Looking more specifically at the Italian situation, the post-World War II years were marked by an enormous surge in the building sector due to the need for reconstruction, as well as the growing urbanization and, not least, the need to house and employ the people who, leaving their former rural homes, were moving to the large urban centers. The experience of the INA public housing, divided into two 7 year periods between 1979 and 1963, played a fundamental role in social housing during the sensitive passage between the post-war reconstruction period and the economic boom. In this scenario, for many reasons, the building methods, the site organization and construction materials remained strongly rooted in national traditions and building quality was based on referring to the established status quo and the drawing up of dossiers1. The latter was assigned to the Architecture Department and included directives and proposals regarding defining the housing and the building typologies and their aggregation in a broader urbanization perspective. However, from the mid-seventies the approach and design in constructing social housing complexes changed.
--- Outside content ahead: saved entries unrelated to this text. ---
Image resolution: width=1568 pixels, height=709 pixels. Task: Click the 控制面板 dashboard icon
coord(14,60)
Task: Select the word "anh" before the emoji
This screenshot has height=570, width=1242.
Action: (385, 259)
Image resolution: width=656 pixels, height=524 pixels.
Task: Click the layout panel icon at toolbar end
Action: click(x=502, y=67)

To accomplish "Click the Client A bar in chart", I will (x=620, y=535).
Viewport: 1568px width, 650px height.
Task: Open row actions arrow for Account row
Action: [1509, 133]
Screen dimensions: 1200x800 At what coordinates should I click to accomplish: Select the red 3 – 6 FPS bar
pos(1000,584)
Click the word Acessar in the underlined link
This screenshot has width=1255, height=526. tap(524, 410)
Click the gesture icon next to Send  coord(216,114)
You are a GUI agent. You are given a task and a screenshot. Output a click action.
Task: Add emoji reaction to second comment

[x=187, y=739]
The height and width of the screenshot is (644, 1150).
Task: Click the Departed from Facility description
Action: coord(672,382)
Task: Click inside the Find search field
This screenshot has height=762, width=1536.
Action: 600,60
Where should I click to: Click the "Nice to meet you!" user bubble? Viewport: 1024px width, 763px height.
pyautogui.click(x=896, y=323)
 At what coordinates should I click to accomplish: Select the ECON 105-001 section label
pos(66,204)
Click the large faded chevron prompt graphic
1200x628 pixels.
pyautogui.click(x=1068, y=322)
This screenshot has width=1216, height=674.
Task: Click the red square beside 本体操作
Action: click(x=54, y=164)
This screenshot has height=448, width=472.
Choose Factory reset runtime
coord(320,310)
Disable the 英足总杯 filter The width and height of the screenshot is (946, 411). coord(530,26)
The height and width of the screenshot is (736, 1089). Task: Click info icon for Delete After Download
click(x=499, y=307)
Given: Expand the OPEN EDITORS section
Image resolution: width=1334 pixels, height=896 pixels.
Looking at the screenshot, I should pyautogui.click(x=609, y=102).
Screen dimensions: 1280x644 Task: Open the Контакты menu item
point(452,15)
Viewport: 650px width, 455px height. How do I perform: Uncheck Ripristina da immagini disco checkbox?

The new settlements were still mainly made up of groupings of diverse typologies, specifically block and tower constructions, but the buildings themselves also became more complex and larger in size in order to respond to the increasing housing demand. In short, they were designed to accommodate the growing numbers of residents. At the same period, a progressive change in the building sector was occurring, both in its organizational structure, due to changes in the construction sector and Italian legislation and in construction methods. The increasingly larger size of the works, on the one hand, and developments in the industrial production of building technical elements and materials, on the other, resulted in the introduction and spread of industrially prefabricated components and the consequent transformation in building site organization. The changes in construction methods inevitably led to a shift of quality control from the site to the factory. In fact, if, traditionally, the building quality had been entirely entrusted to the knowledge of the builders and to the supervision and professionality of the project manager and site manager, industrialized production now became the required factor for service quality beyond the building site and, consequently, quality checks became essential in the production plant. However, the general supervision of all elements contributing to a construction project was fundamental and, unfortunately, at the beginning, the absence of quality checks on individual elements and methods resulted in a decrease in construction quality, as can be seen in many buildings constructed in the seventies. Moreover, in the eighties, there followed the planning of large self-contained suburbs to house thousands of new residents. From a construction perspective, at that time, the reference was the European experience which was based on principles related to expediency and the simplification of the building site work phases.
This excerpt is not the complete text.